◆ **TRY IT**:
Repeat exactly, and nothing more, the lines from the one that includes "You are a GUI" through the final line of the entries; skip the pictures.

Records excerpted from a collection:
--- START ---
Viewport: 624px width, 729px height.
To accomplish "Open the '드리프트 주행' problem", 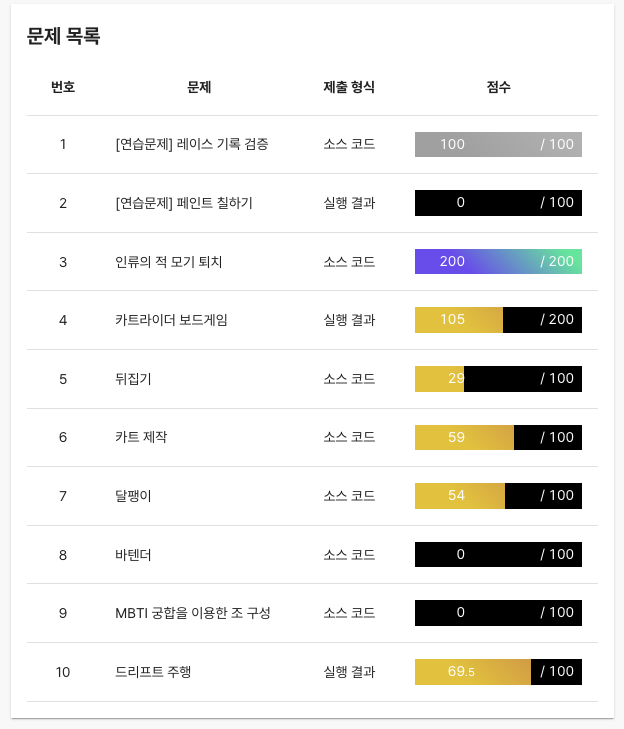I will point(153,672).
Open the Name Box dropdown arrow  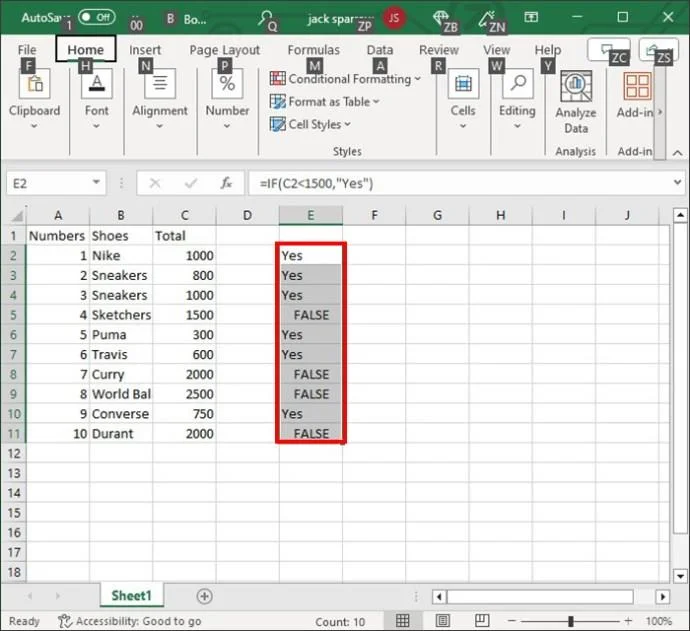(x=97, y=183)
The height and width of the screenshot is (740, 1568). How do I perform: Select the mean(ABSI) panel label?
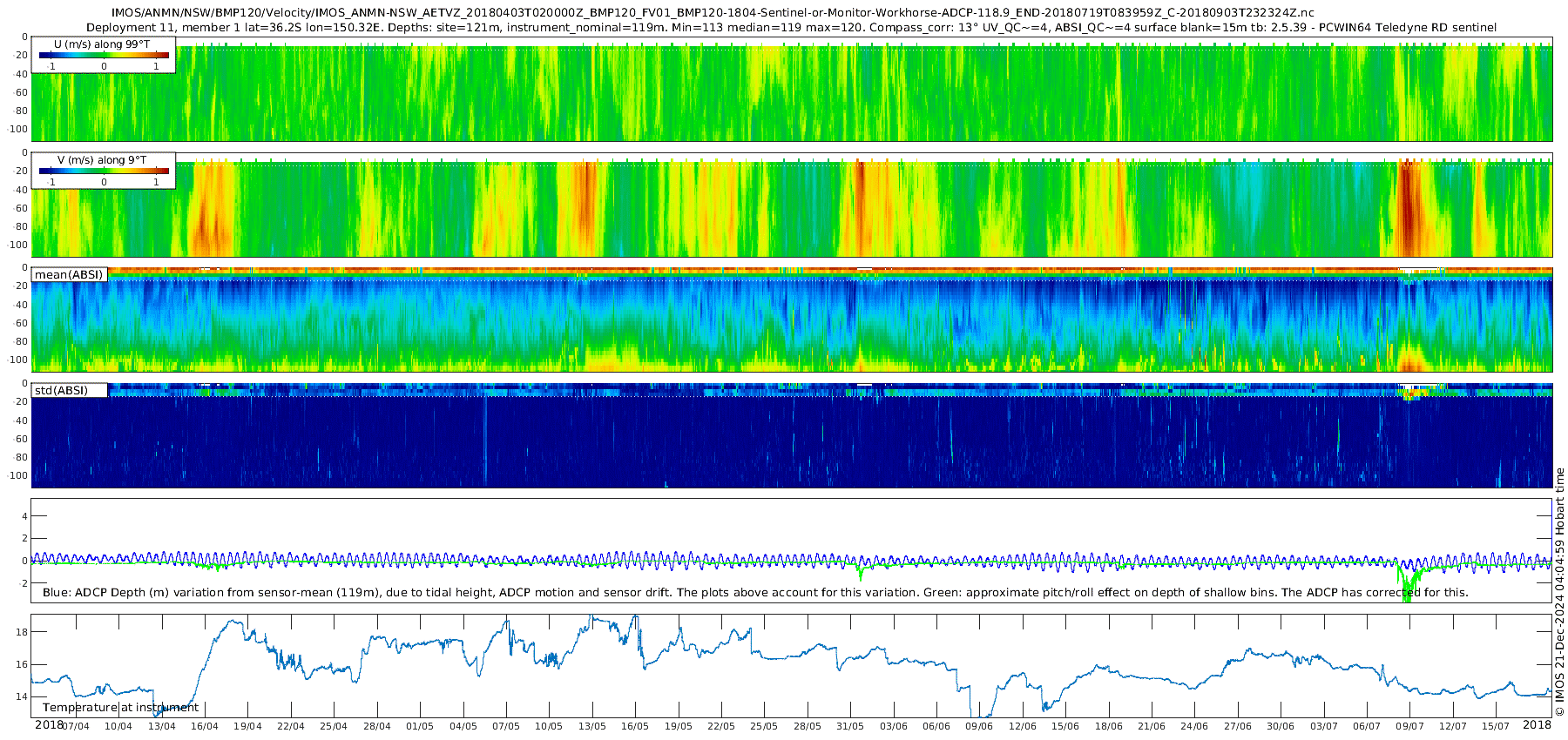[x=69, y=275]
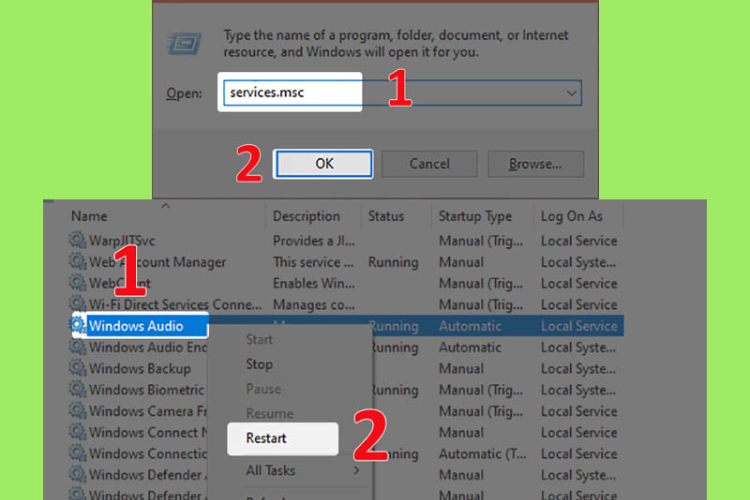This screenshot has width=750, height=500.
Task: Sort by the Status column header
Action: point(386,216)
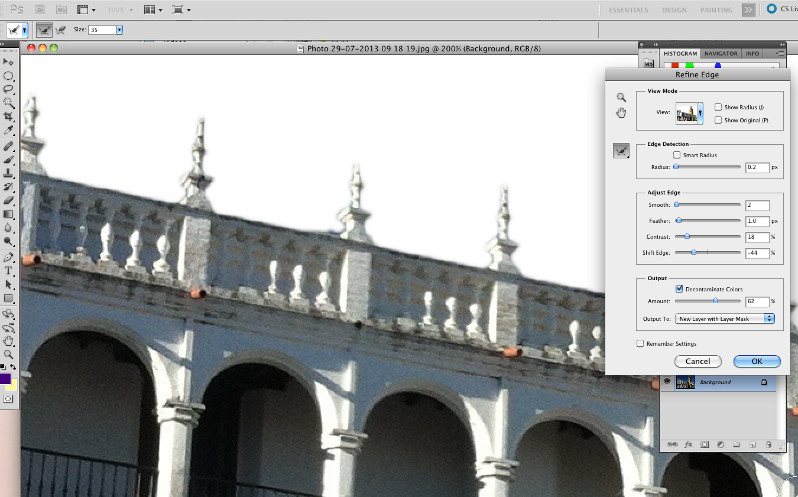Click the Contrast slider handle

[685, 236]
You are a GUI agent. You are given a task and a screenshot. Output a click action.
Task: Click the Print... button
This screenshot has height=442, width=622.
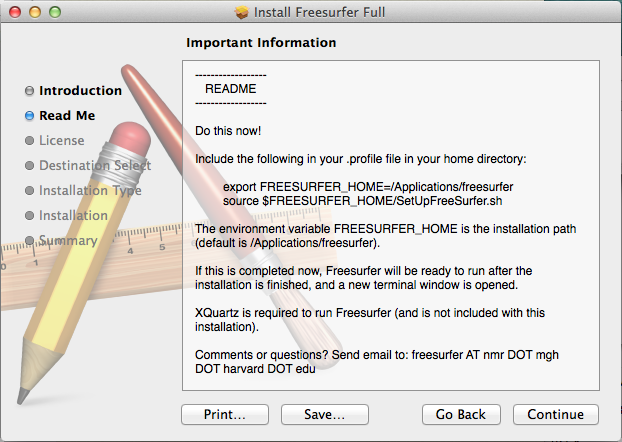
--- END ---
◆ **COMPLETED EXERCISE**:
You are a GUI agent. You are given a task and a screenshot. Output a click action.
Task: Click the Print... button
This screenshot has height=442, width=622.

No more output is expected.